“Left” and “right” have been replaced. What does it mean for the two main parties? A top psephologist explains the new voting dividesby John Curtice / December 18, 2017 / Leave a comment
The continuing debate about Brexit is creating considerable angst within both the Conservative and Labour parties. The cabinet is evidently divided between those who want a “soft” Brexit that maximises the UK’s continued access to the single market and those who want a “hard” Brexit under which the UK reclaims its sovereignty and is able to exert greater control over its borders. Labour, too, seems unsure how far it can support a softer Brexit without upsetting those of its supporters who are concerned about immigration.
It is, in truth, little wonder that both parties are unsure about what Brexit path they should take. For they are operating in a very unfamiliar electoral environment.
The debate about Brexit does not follow the usual contours of British politics. These are usually delineated by the distinction between “left” and “right,” between those who want a bit more government in order to make Britain more equal, and those who want a little less state activity so that entrepreneurs are encouraged to stimulate economic growth.

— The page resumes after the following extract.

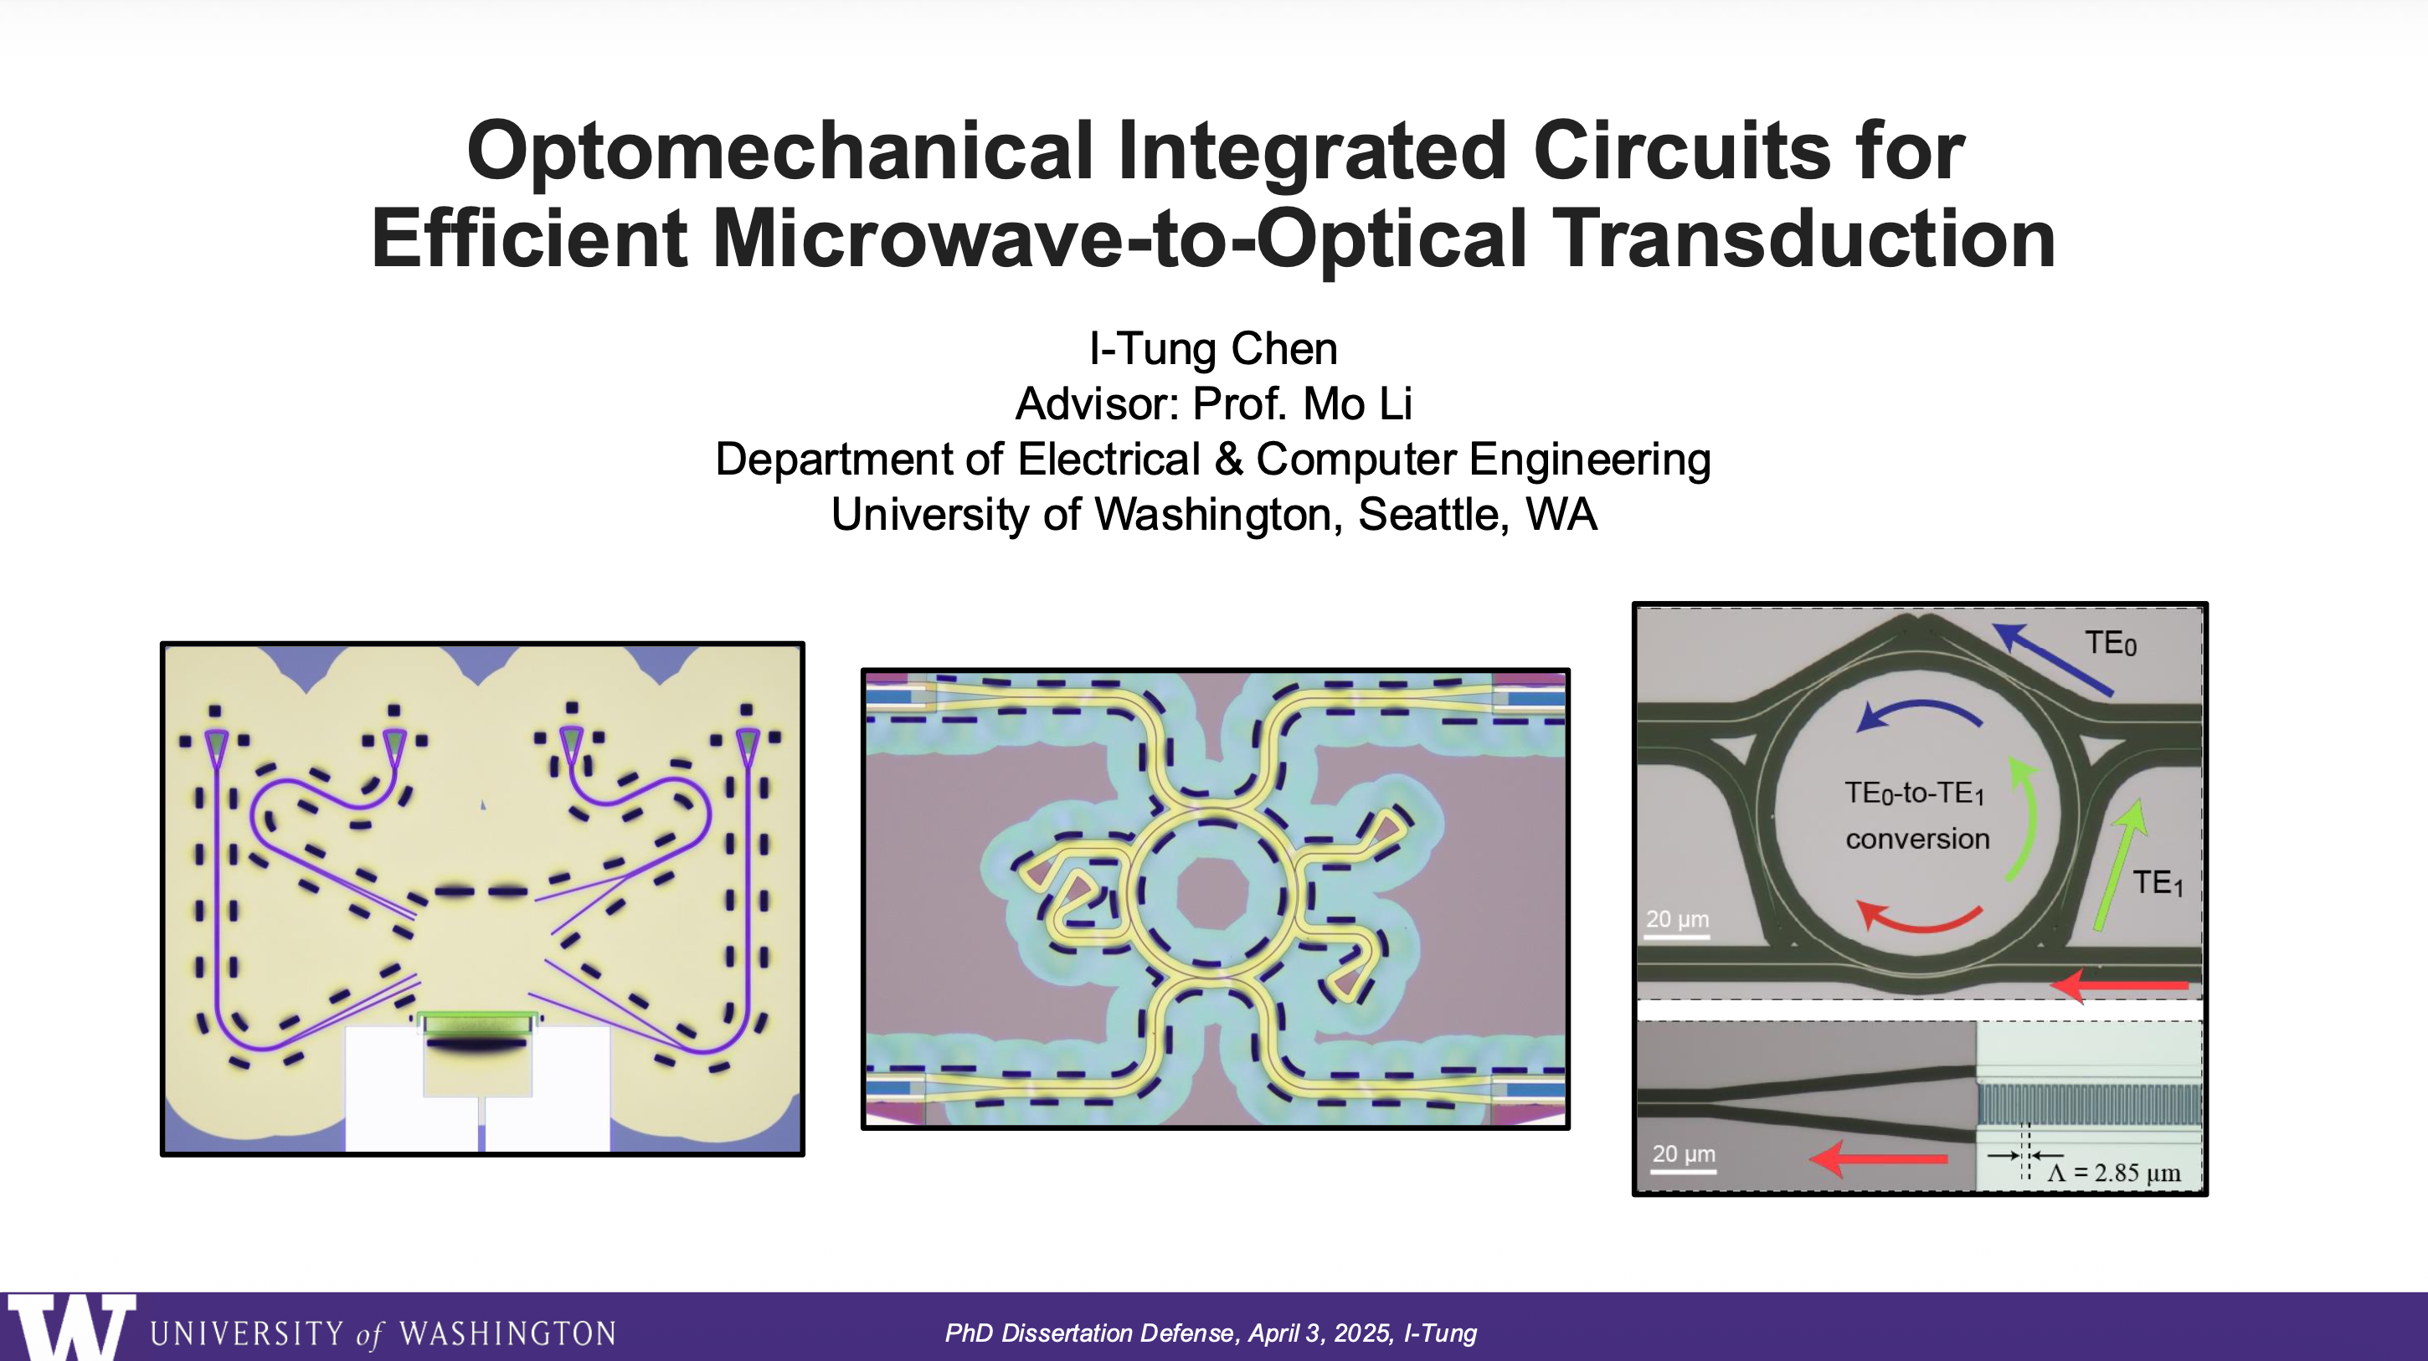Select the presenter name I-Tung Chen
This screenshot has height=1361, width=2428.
1213,349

Those on the left tend to be inclined to vote Labour, those on the right to back the Conservatives.
The new divide
However, whether someone was “left-wing” or “right-wing” made virtually no difference to how they voted in the EU referendum.
Rather, that ballot was marked by a division between social liberals and social conservatives—that is, between those who are comfortable living in a socially, ethnically and linguistically diverse society and those who place greater emphasis on the need for social cohesion and adherence to common rules and practices. Social liberals tended to vote Remain, social conservatives for Leave.